TEXTO DE ORIGEN -

-.-.-

Los castillos de Olite y Monzón

EL castillo de Olite existía ya en el siglo XIII, pero fueron las reformas y ampliaciones llevadas a cabo por Carlos III el Noble, quien en el siglo XV convirtió la ciudad en sede de la refinada corte Navarra, las que conformaron su apariencia más característica. Se trata de un espléndido palacio gótico, de planta muy irregular y claramente influido por los modelos franceses. El Castillo de Monzón (Huesca), una de las más importantes plazas de Aragón durante la Edad Media y sede habitual de las Cortes del reino, es una fortaleza templaria que data del siglo XII. En ella se educó Jaime I el Conquistador, bajo la tutela de Guillermo de Camprodón, maestre del Temple, y en ella se hicieron fuertes los templarios de Monzón cuando fue decretada la disolución de la orden, antes de ser derrotados por Jaime II en 1309.

-.-.-

TAREA DEL EJERCICIO -
Retoma el texto de arriba sobre los castillos de Olite y Monzón y sigue escribiéndolo justo después de su última oración.

LÍNEAS DE DATOS -

-.-.-

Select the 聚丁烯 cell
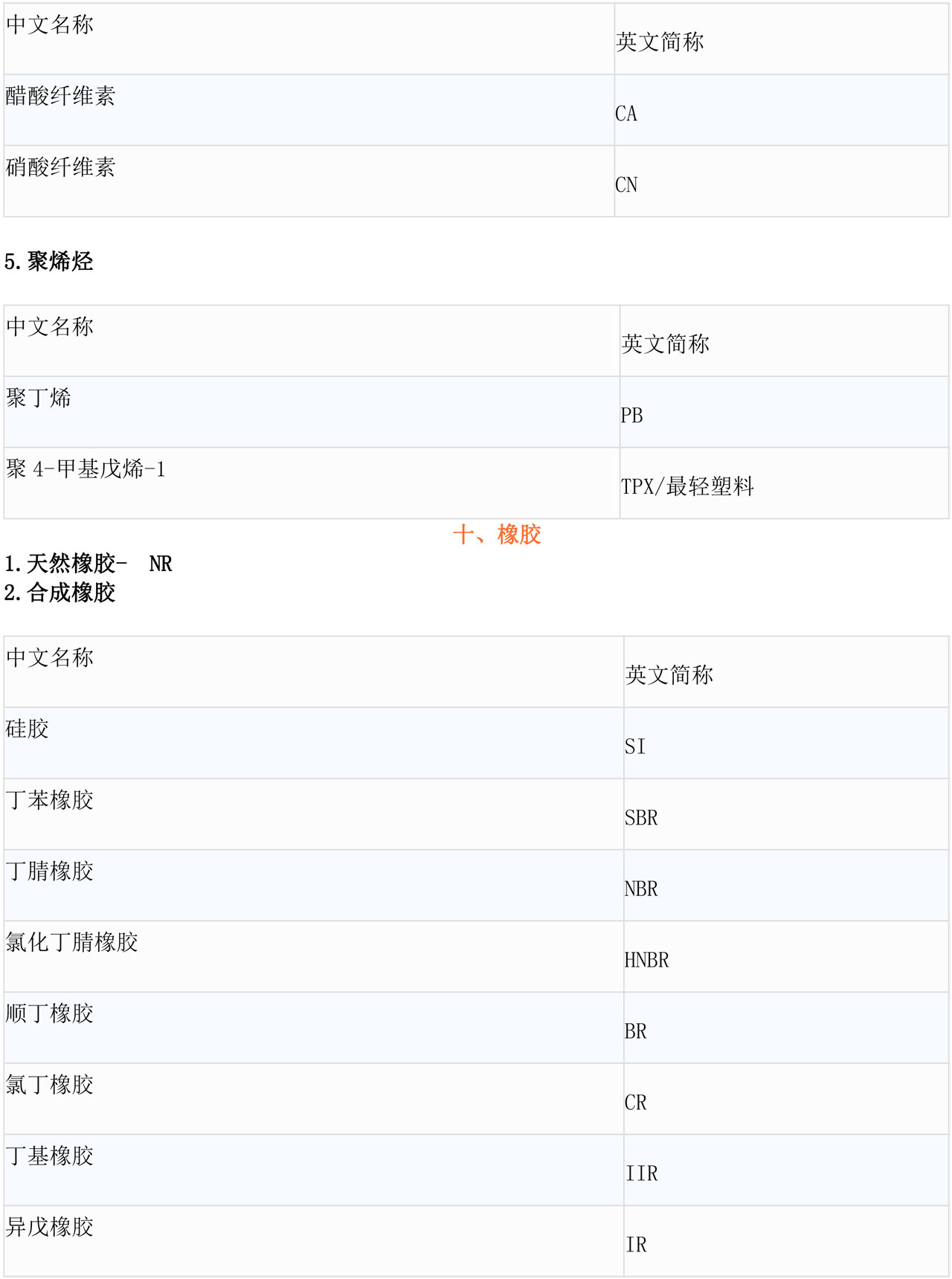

-.-.-

RESPUESTA -
Alfonso I de Aragón el Batallador

El fundamento de los reinos cristianos del norte hispánico era la posesión de territorios. Alfonso I de Aragón, militar más que político, duplicó su patrimonio en el valle del Ebro. Los cuatro puntos cardinales fueron testigos de sus empresas guerreras: con Castilla, con los reinos musulmanes, con el conde de Barcelona y con el sur francés. Sus guías políticas, Dios y las armas —las órdenes militares—, se vieron favorecidas en sus últimas disposiciones testamentarias.

El rey Pedro I de Aragón y Navarra (¿1068?-1104) había pasado por ser uno de los grandes monarcas cristianos: llevó a cabo una intensa campaña bélica contra los territorios del sur, adquiriendo para la corona las importantes ciudades de Zaragoza y Barbastro. De su matrimonio con Inés de Aquitania nacieron Pedro e Isabel, pero ambos murieron pronto y el reino quedó sin sucesión directa. Aragón pasó entonces a su hermanastro Alfonso, tercer hijo de Sancho V Ramírez. Este monarca había tenido un hijo anterior, Fernando, de su segundo matrimonio con Felicia de Roucy, de rancio abolengo europeo, pero Fernando murió pronto y por esta razón la herencia recaía en Alfonso. Después de Alfonso, Felicia dio un nuevo vástago a la corona: Ramiro, que habría de reinar mucho tiempo después con el nombre de Ramiro II el Monje.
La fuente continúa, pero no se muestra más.